About one year ago I wrote on the so-called connection between drinking coffee and miscarriages.  This was the findings from examination of the records of over 1,000 women in San Francisco.  Dr Li and colleagues’ study involved 1,063 pregnant women who were members of the Kaiser Permanente health plan in San Francisco from October 1996 through October 1998.  Women in the group never changed their caffeine consumption during pregnancy.

What they found was women who consumed the equivalent of two or more cups of regular coffee or five 340 ml cans of caffeinated soft drink – were twice as likely to miscarry as pregnant women who avoided caffeine.

However, two days after the shock-horror miscarriage item hit the world media, there was another report.  Researchers now claimed that the much-demonized substance may actually fight cancer.

In this study of more than 80,000 women, US and Australian experts found foods containing caffeine – such as coffee, tea, cola and chocolate – may reduce the risk of ovarian cancer, the sixth-most common cause of cancer deaths among Australian women.

According to Assistant Professor Shelley Tworoger of Harvard University in Boston and her colleagues – including medical epidemiologist Associate Professor Dorota Gertig of the University of Melbourne and Victorian Cytology Service – caffeine was beneficial, but decaffeinated coffee showed no health benefit at all.

For reasons they cannot yet explain, the group also found the beneficial effect of caffeine was strongest for women who had never used oral contraceptives or postmenopausal replacement hormone therapy.

The researchers analyzed data from the Nurses’ Health Study, an ongoing assessment of the well-being of 212,701 female registered nurses that began in 1976 when the nurses were aged 30-35.

Every two years, researchers at Boston’s Brigham and Women’s Hospital checked up on the surviving women.  After studying the nurses’ history, Professor Tworoger and Professor Gertig’s group expanded the parameters and found only a very small association between smoking and mucinous tumours, a rare form of ovarian cancer.  They also found no connection between alcohol consumption and ovarian cancer.

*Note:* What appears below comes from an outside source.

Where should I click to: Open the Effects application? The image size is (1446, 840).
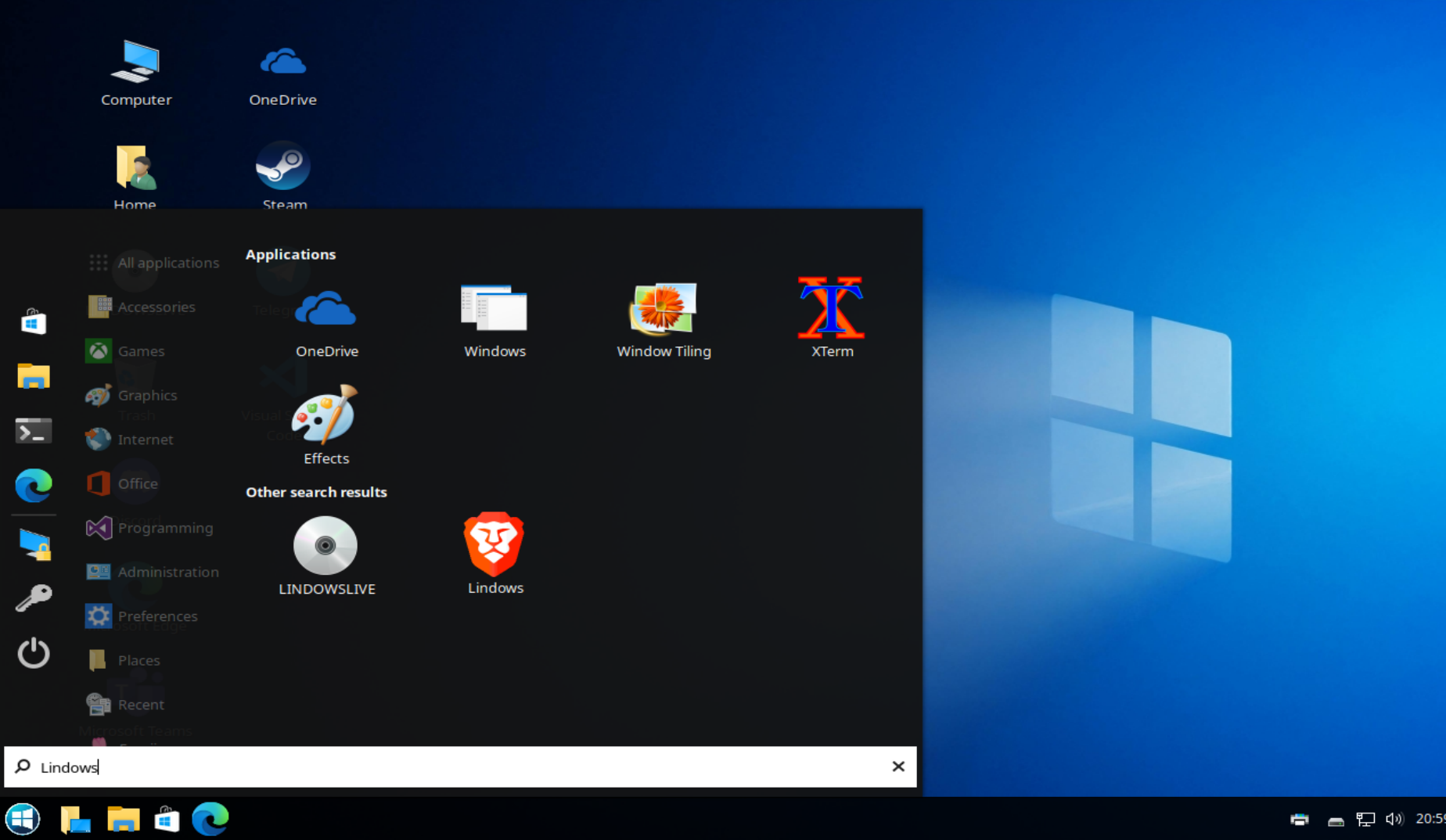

Oncologist Ian Olver, head of the Cancer Council Australia, said it appeared that coffee and chocolate couldn’t hurt and might even help.

One very bright physician called Paracelsus wrote in 1564, “Dosage alone determines poisoning.”  For example, an oral dose of 400 milligrams of ordinary table salt per kilogram of body weight can make a person violently ill.  Every year about 60 people die from aspirin overdose – a substance you can buy over the counter.  However, it is the dosage that determines the poison effect.

Take all this a little further and look at the concept of ‘toxicity’ and ‘hazard’ to health.  People have accepted ‘health hazards’ into the everyday vernacular, and equate ‘hazard’ and ‘toxicity’.

Toxicity and hazard are not the same thing.  “Toxicity” is the potency under experimental conditions, whereas “hazard” is the risk of poisoning when a product is used.  Hazard thus includes both toxicity and the chance of exposure to a toxic amount of a product, remembering at all times that “Dosage alone determines poisoning.”

I was asked fairly recently about bathroom cleaners and toxicity, and there is no getting away from the fact that the bathroom/toilet cleaners are highly toxic, but the hazard factor is less, as we don’t accidentally swallow these liquids.  However, always store them where small children cannot get at them!

Returning to Professor Olver, when asked about the caffeine ‘hazard’ he said, “It’s well worth looking into further.”  Hmm, yes.  Looking into anything further requires research salaries and equipment that costs money, and where does it come from?  Make the biggest claims with the greatest amount of shock-horror and funding will be forthcoming.  The chocolate manufacturers will jump on this like blowflies on a dead dog.

Now I must go and have my morning latte.